Republican pollster John Couvillon this week conducted an interview with NPR in which he reveals that his latest research shows that Democrats appear primed to have a “wave” election like they did in 2006.
Specifically, Couvillon says that a surge in Democratic primary turnout in 2018 that dwarfs whatever increase there has been in Republican primary turnout this year.
“What I’m seeing, with the exception of a handful of states, in state after state are huge increases in Democratic turnout relative to the increase in Republican turnout, when you look at 2014 versus 2018 turnout,” he explains. “From looking at primary turnout as evidence of partisan enthusiasm, I’m seeing it on the Democratic side.”
According to Couvillon’s research, 35 states this year had competitive primaries for both Republican and Democratic races. In those states, Democrats cast a total of 53 percent of all ballots, while Republicans cast 47 percent. In contrast, GOP voters cast 56 percent of ballots in 2014 competitive primaries, while Democrats cast only 44 percent.

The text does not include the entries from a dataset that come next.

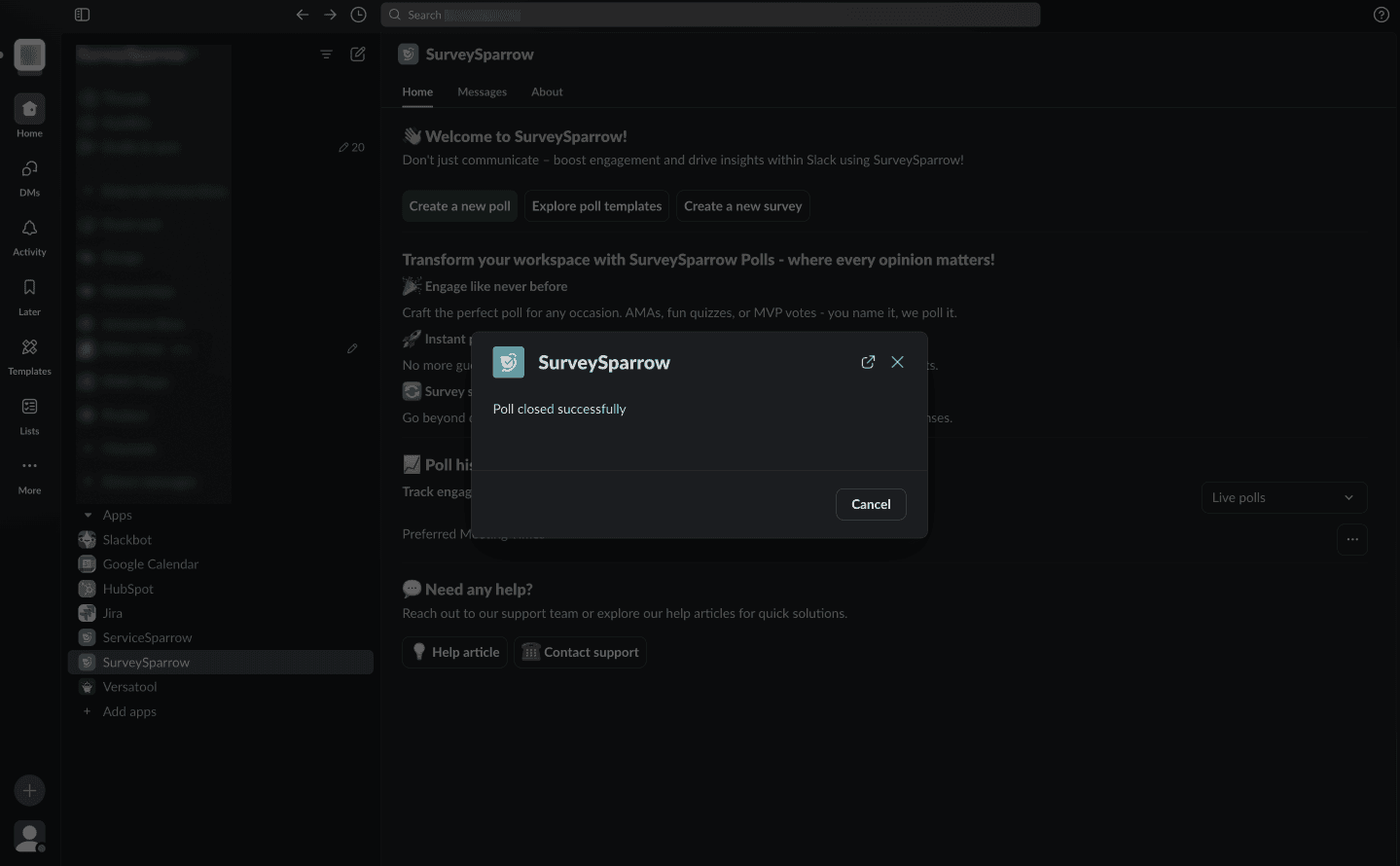Switch to the About tab
1400x866 pixels.
pos(547,91)
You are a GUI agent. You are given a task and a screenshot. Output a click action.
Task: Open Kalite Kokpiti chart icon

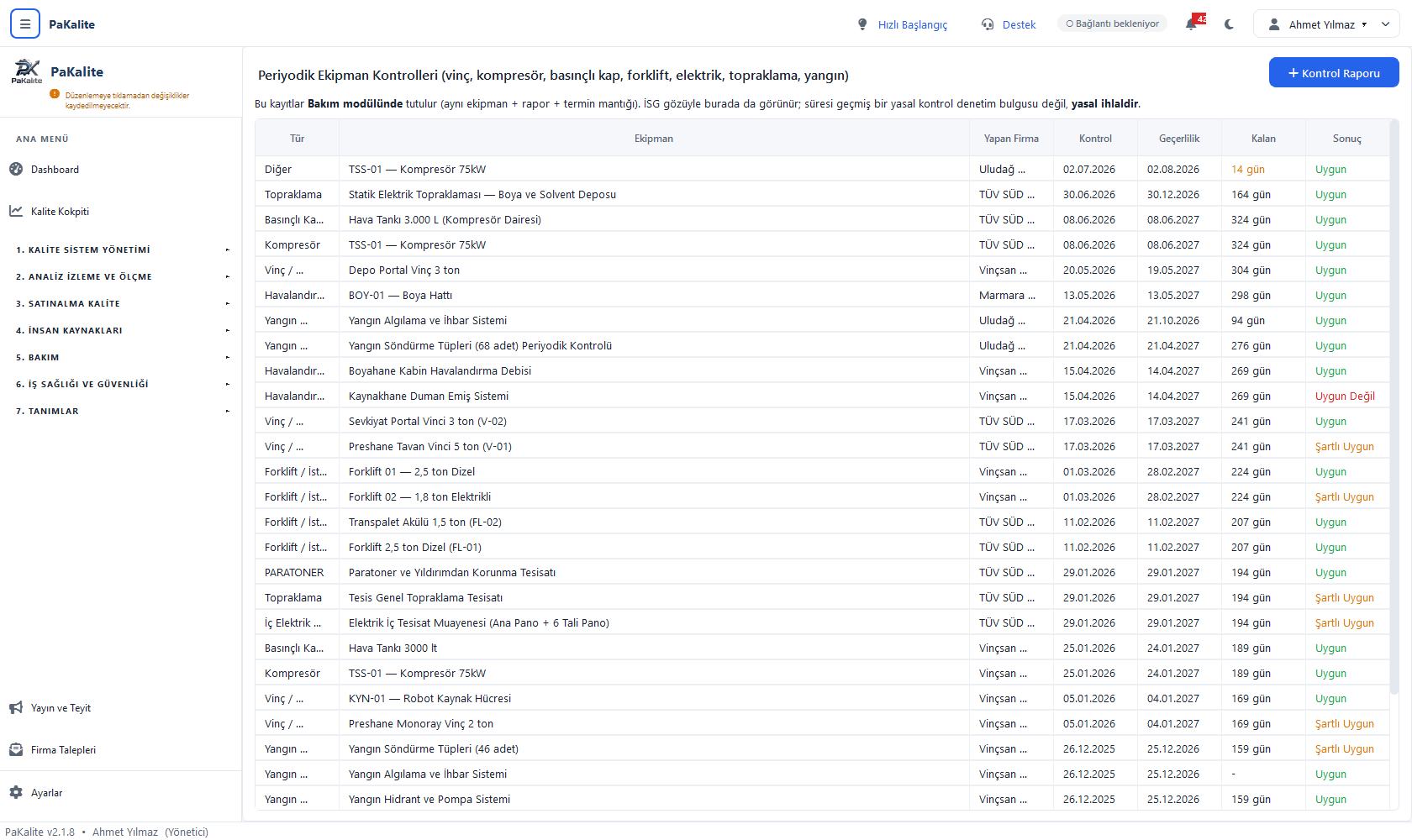coord(16,211)
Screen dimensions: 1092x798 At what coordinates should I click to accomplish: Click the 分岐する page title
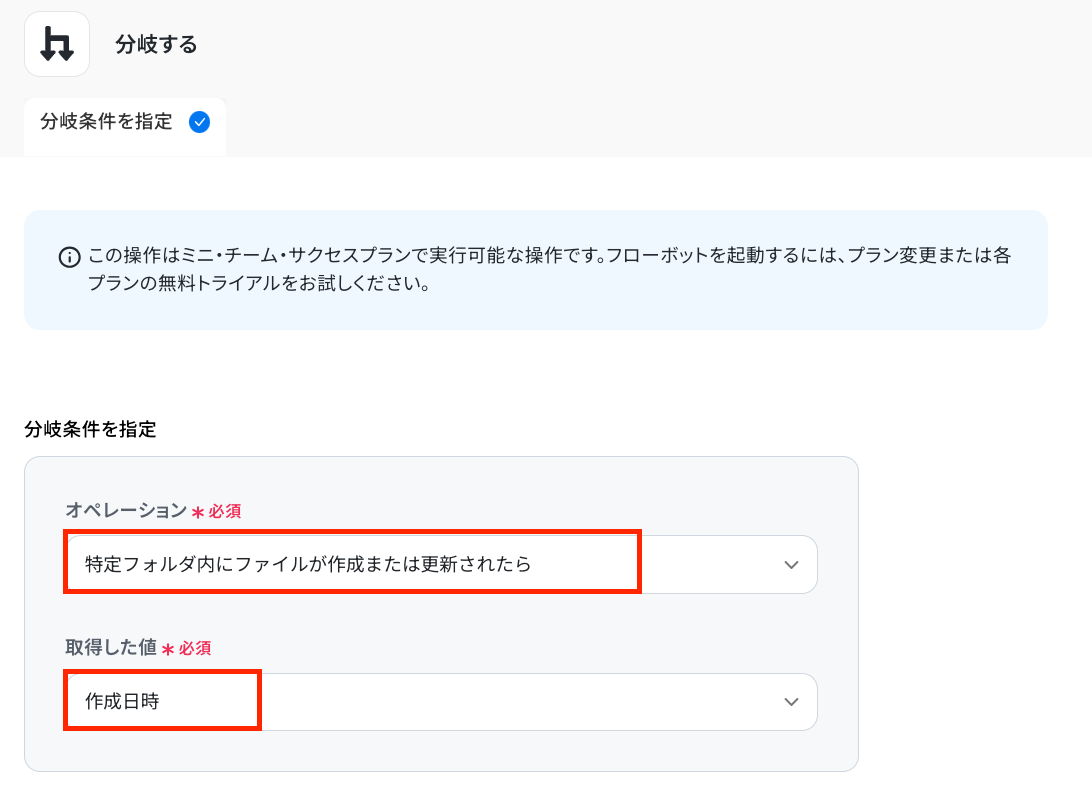pyautogui.click(x=156, y=45)
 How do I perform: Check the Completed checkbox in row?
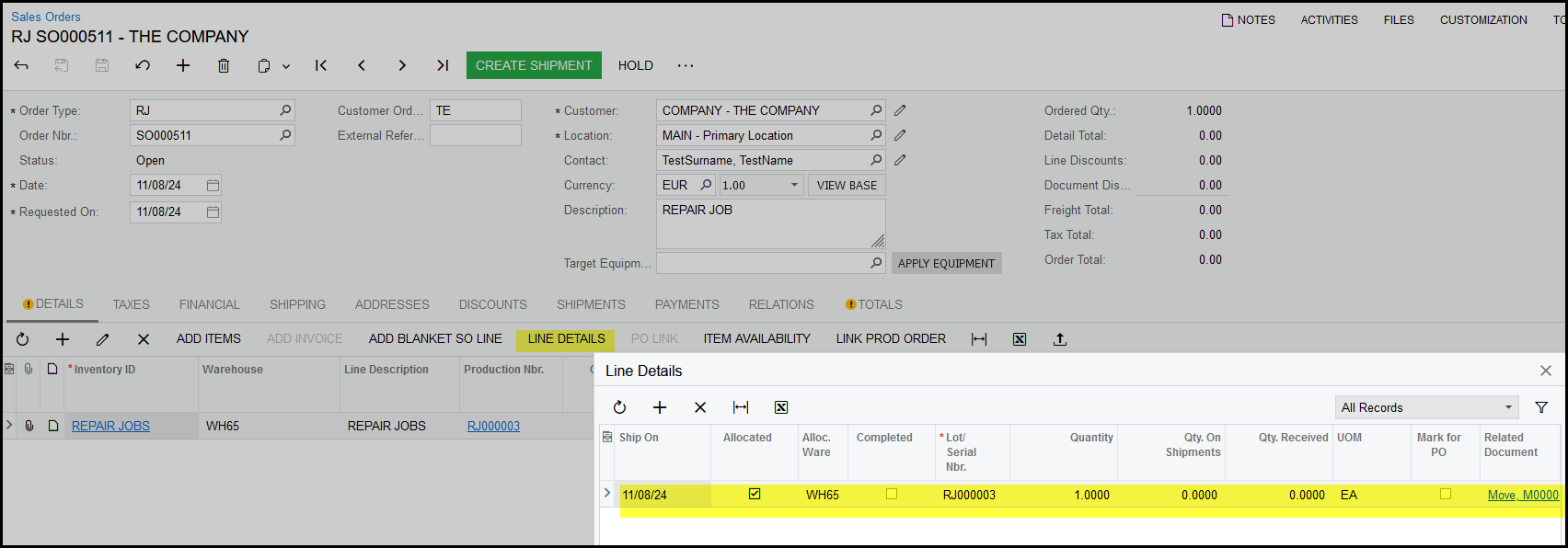tap(892, 494)
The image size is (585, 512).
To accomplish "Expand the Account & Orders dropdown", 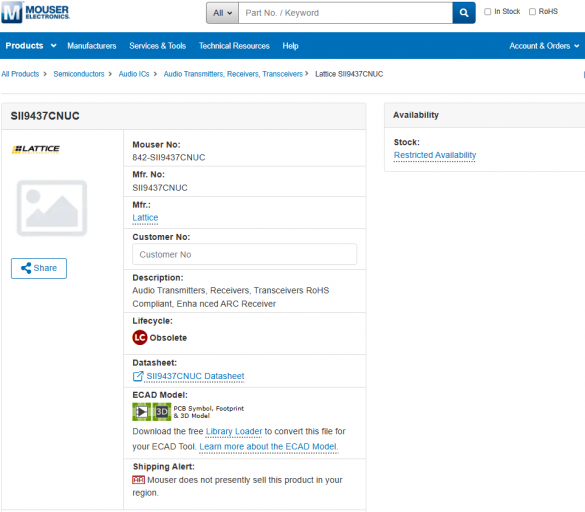I will pyautogui.click(x=544, y=46).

The 2018 totals compare favorably to 2006, when Democrats cast 54 percent of ballots in states that had competitive primaries for both parties.
Couvillon also says his analysis shows potential major problems for two incumbent Republicans in particular.
“If you’re running behind 2016 levels, that’s instant death if you’re a Pete Sessions (R-TX) or Erik Paulsen (R-MN),” he tells NPR.